Speech from Compass Liverpool’s event: Together we can

Below is a text of the speech I gave for the Together We Can meeting, alongside Natalie Denny of Liverpool People’s Assembly, Hannah Walkom my co-speaker from the Young Greens, Cllr Frank Hont and Theresa Griffin MEP.

I was walking near here this week and saw the familiar sight of a duvet on the floor, in a space someone had decided was most appropriate to make their own space, in their most desperate situation. It was hard to tell yet if there was a man beneath the duvet. At the same time, an enquiring little girl was dangling happily off her mum’s arm, until she spotted the duvet and I saw her face straighten. I thought, are children still shocked when they see the many homeless on our streets? Have they been forced to accept their prevalence as we are? Or how long has this been going on now: is this just normal to them. I imagined the child asking her mum: why were there so many people without homes? I imagined her being told, in the terms simplest for her curiosity, that so many people are homeless because the rich people want to keep all the money, and there is none left for those who need it.

But this implicates blame, and a child on their terms would demand a resolution. The simplest questions are often the most raw. We are all humans, so how could a man, who has more money than he can spend, live in a country where men sleep on the hard streets of cities in their increasing hundreds? How is that fair?

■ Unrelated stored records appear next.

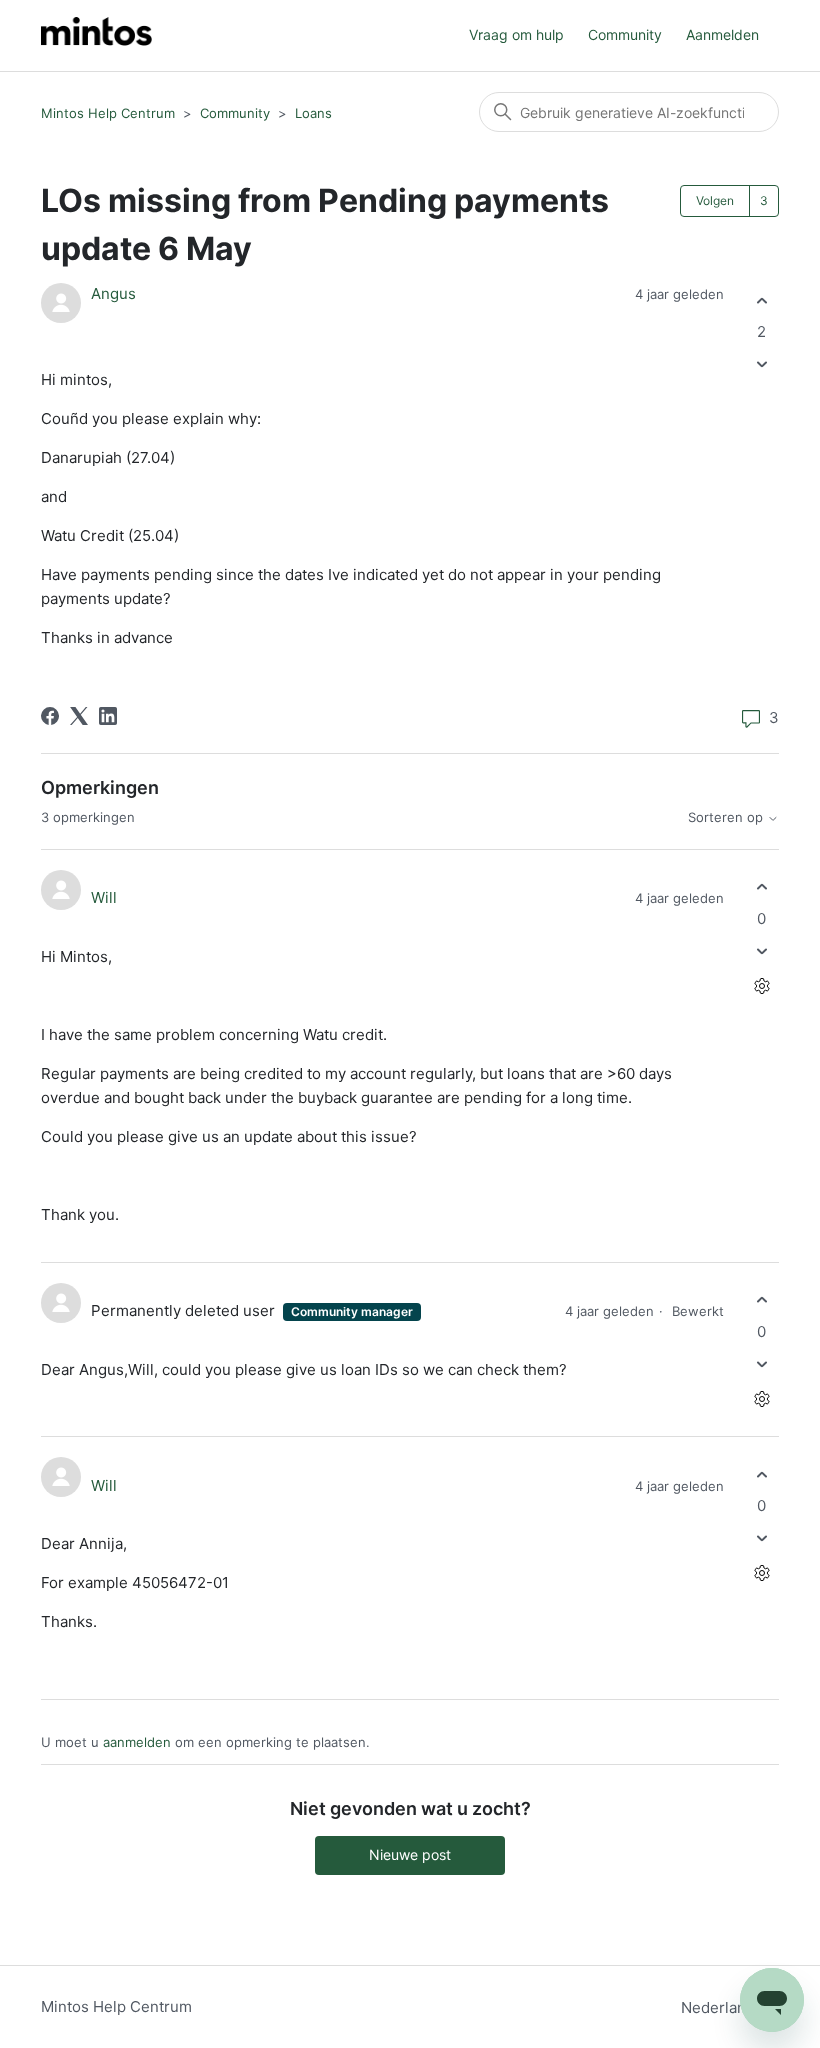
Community (625, 34)
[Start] (96, 35)
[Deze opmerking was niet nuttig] (761, 950)
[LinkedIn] (108, 716)
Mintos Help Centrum (108, 113)
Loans (313, 113)
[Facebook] (50, 716)
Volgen (715, 200)
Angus (113, 293)
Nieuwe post (410, 1854)
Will (104, 897)
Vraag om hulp (516, 34)
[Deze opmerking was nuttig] (761, 887)
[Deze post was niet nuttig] (761, 364)
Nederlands (724, 2007)
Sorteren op (727, 817)
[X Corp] (79, 716)
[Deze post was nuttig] (761, 300)
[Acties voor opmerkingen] (761, 985)
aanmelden (137, 1742)
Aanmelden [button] (722, 34)
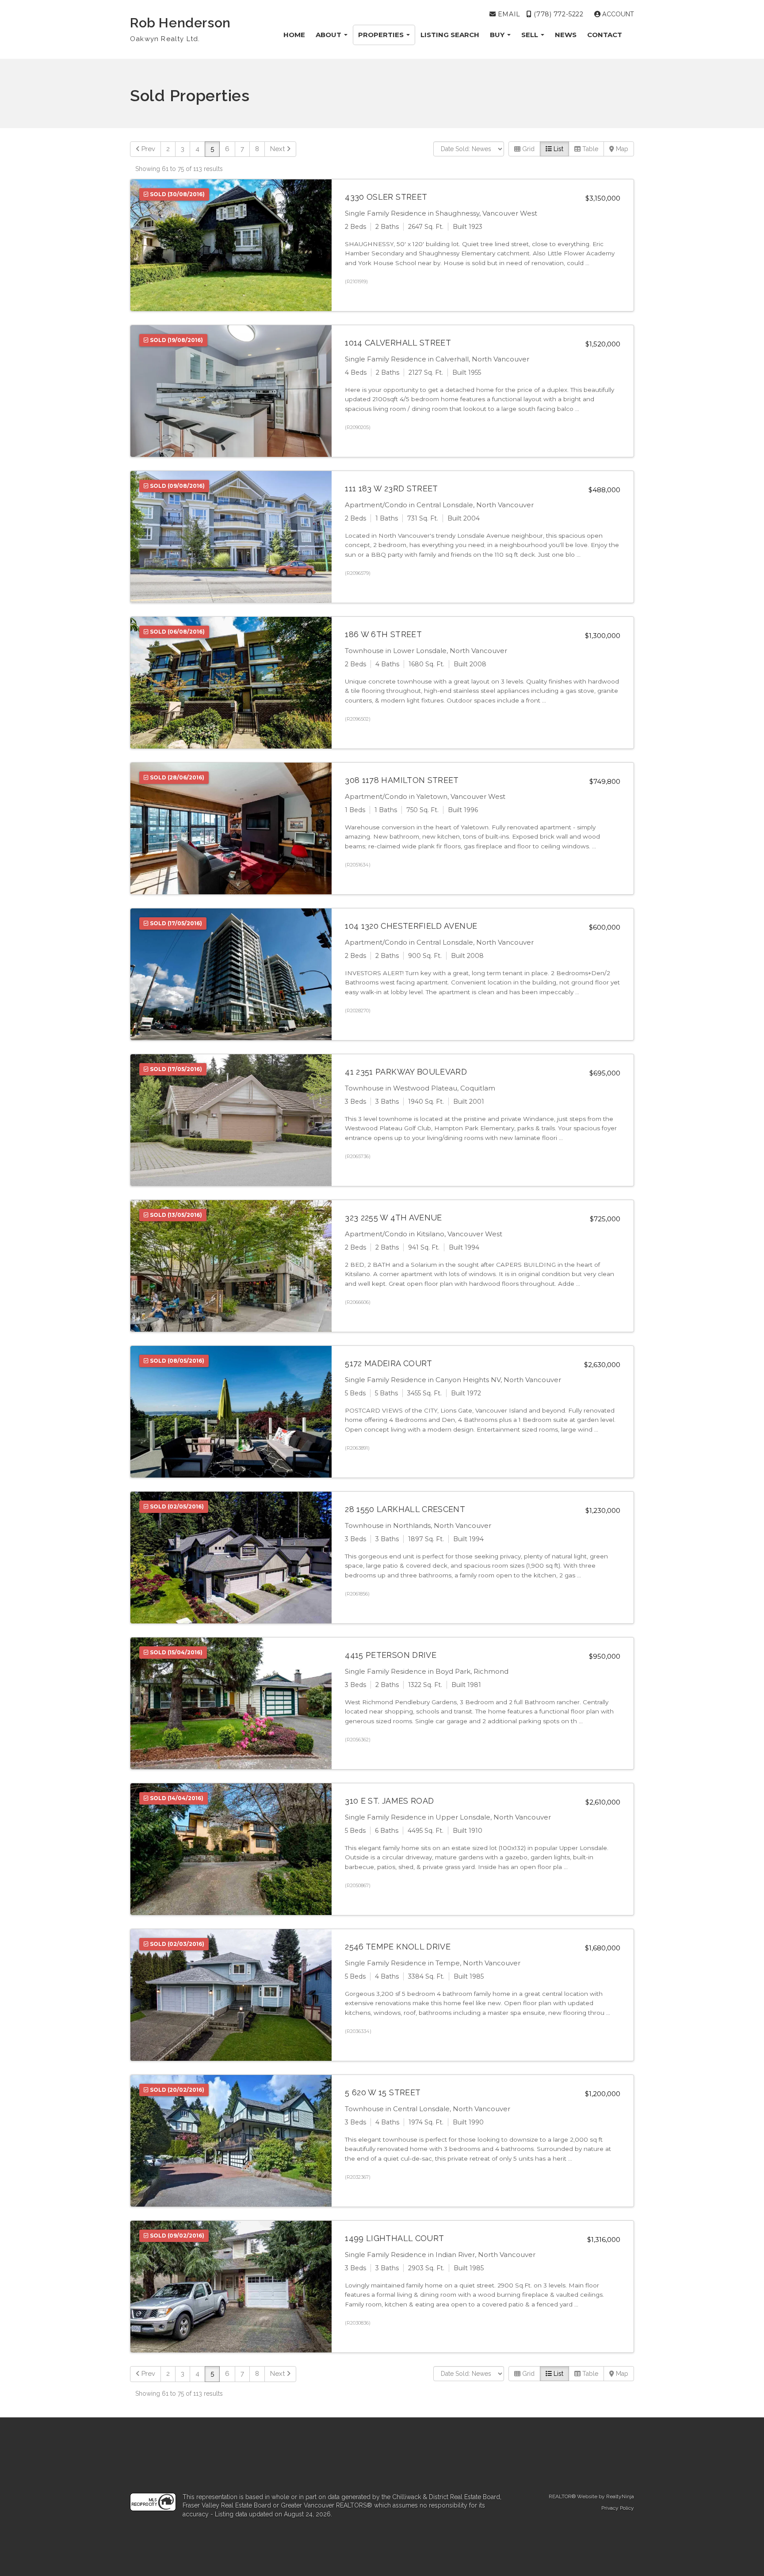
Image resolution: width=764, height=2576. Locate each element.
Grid (527, 148)
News (566, 34)
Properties (381, 34)
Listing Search (449, 34)
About (329, 34)
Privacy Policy (617, 2508)
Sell (530, 34)
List (557, 148)
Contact (604, 34)
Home (294, 34)
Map (621, 148)
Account (617, 14)
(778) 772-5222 (557, 14)
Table (589, 148)
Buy (498, 34)
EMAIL (508, 14)
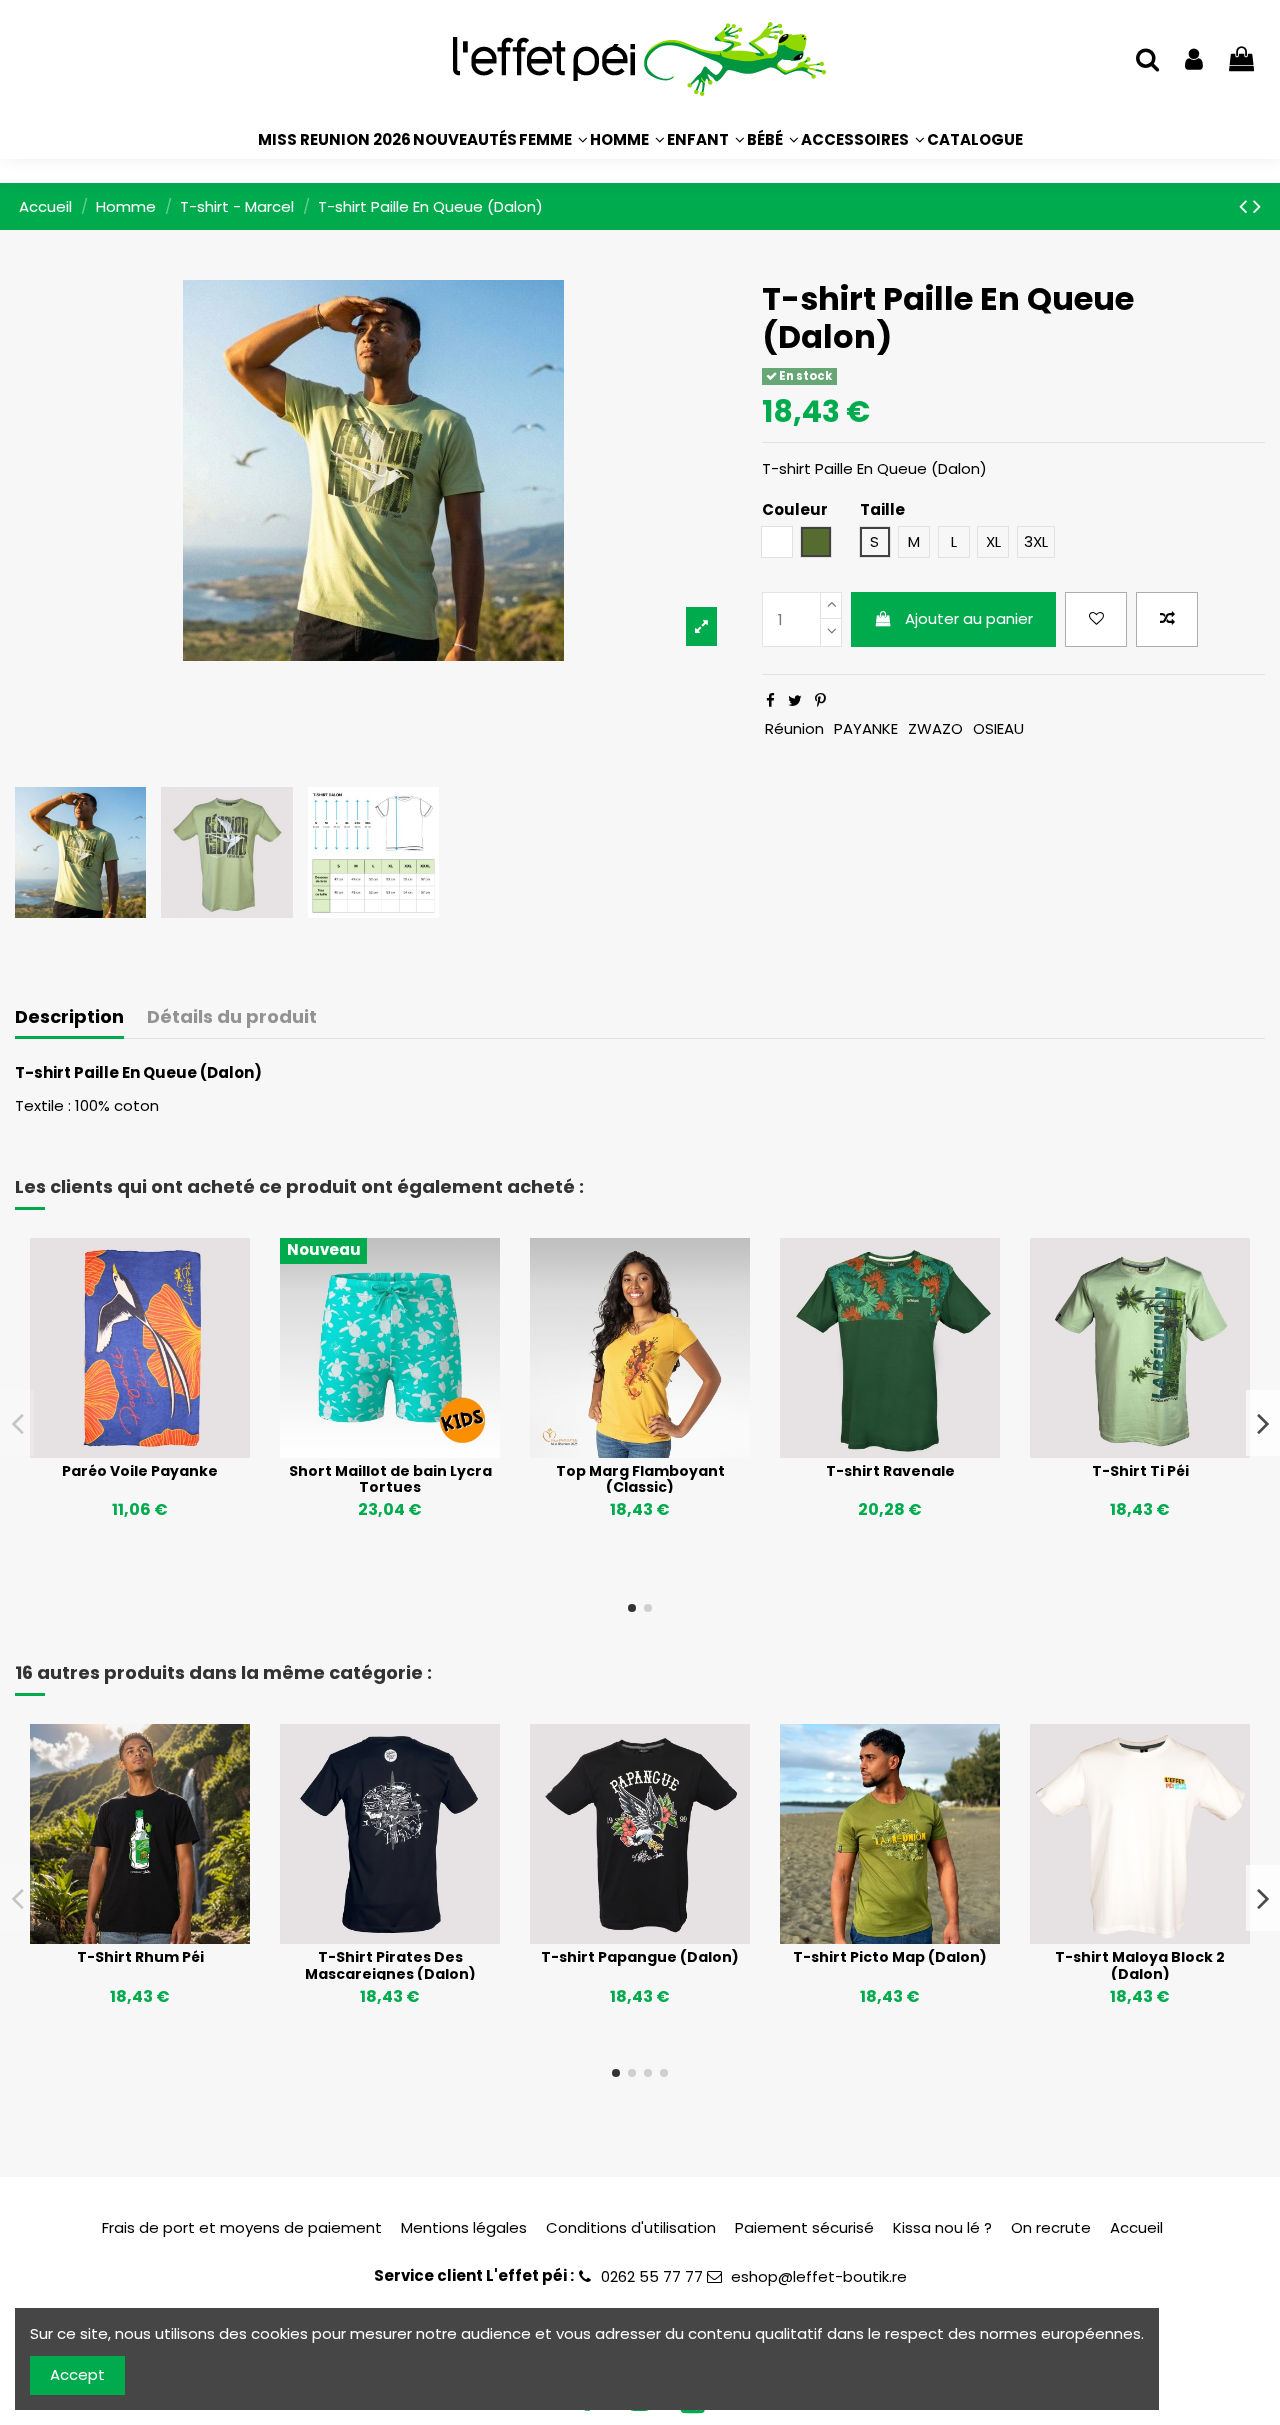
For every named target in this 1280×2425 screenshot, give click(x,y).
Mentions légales (464, 2227)
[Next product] (1257, 206)
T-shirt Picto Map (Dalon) (890, 1957)
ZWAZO (935, 728)
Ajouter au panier (969, 618)
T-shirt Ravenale (890, 1471)
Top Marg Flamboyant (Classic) (640, 1479)
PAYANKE (866, 728)
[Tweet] (795, 700)
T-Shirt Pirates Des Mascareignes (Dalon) (390, 1965)
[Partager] (770, 700)
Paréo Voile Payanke (140, 1471)
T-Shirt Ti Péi (1140, 1471)
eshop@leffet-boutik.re (819, 2276)
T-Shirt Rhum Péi (140, 1957)
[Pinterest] (820, 700)
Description (69, 1017)
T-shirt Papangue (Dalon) (640, 1957)
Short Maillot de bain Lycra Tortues (390, 1479)
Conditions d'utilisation (631, 2227)
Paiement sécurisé (804, 2227)
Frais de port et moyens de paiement (242, 2227)
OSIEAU (998, 728)
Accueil (1136, 2227)
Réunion (794, 728)
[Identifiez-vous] (1194, 60)
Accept (77, 2374)
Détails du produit (232, 1017)
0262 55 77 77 (652, 2276)
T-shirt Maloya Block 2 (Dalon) (1140, 1965)
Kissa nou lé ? (942, 2227)
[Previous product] (1246, 206)
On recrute (1051, 2227)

Those who have power do not want to relinquish it. This is the very basis of any kind of class struggle. This government has taken the support networks from the very most vulnerable men and women because their friends, the rich, want to still increase their wealth. They will engineer spectacular and cunning ways to see us fall, and starve, and die. This same government is subject to a UN inquiry into the systematic violations of disabled people’s human rights. This same government has had an International Criminal Court complaint filed against it for their roles in the deaths of Britain’s sick, disabled and vulnerable. A strong Left is not only desperately needed, but it is happening. We are getting stronger by the hour.

It is with great relief and hope that I state the following: the socialist MP Jeremy Corbyn won leadership of the Labour Party in September with nearly 60% of the vote. Sometimes I let those words run past my glassy eyes when I feel downhearted. But many have tried to prop his victory up as the beginning of a sharp decline of the Left as a whole. The media are diligently searching for flaws in his basic motivation, that austerity isn’t fair, that austerity is criminal. Left wing political parties such as the Green Party have, at the same time, been condemned as surplus to requirements, as the main socialist democratic party go back to their roots.

But, parties like the Greens, Left Unity and TUSC are important placeholders on the left of the political spectrum. Not to mention regional forces SNP and Plaid Cymru. Without them, there is a danger that there would be no strong Left. Without the determination of fringe politics in Britain, the main parties are free to move the centre to wherever they feel is most appropriate to acquiesce to those who hold the most power. Take for example, the Women’s Equality Party: the media will scoff at this single policy movement, but with their pressure we could see important advancements for women being fought for, harder and louder, in the centre political ground. Pressure can come from all sides, but we have to be vigilant. We have to take down, one by one, the policies that only serve to starve and kill us. Monday night’s tax credits vote shows there are ways and means. Pay attention, for example, to the people behind the online petitions, such as Gill Thompson’s unending battle for justice for her brother David Clapson, who died when he was sanctioned, and could not afford electricity to keep his insulin refrigerated. Know what these campaigners are about, and support them.

We have the most genuine and organic motivator on our side: not the drive for profits or power, but with compassion, compulsion, and love. I went to see Suffragette the other day, and there Carey Mulligan’s character flailed on her strength. When presented with the need to act she said, “I can’t”. To which Ann-Marie Duff’s character replied, “you can’t not”. Therein we have all the power we need. We can’t not.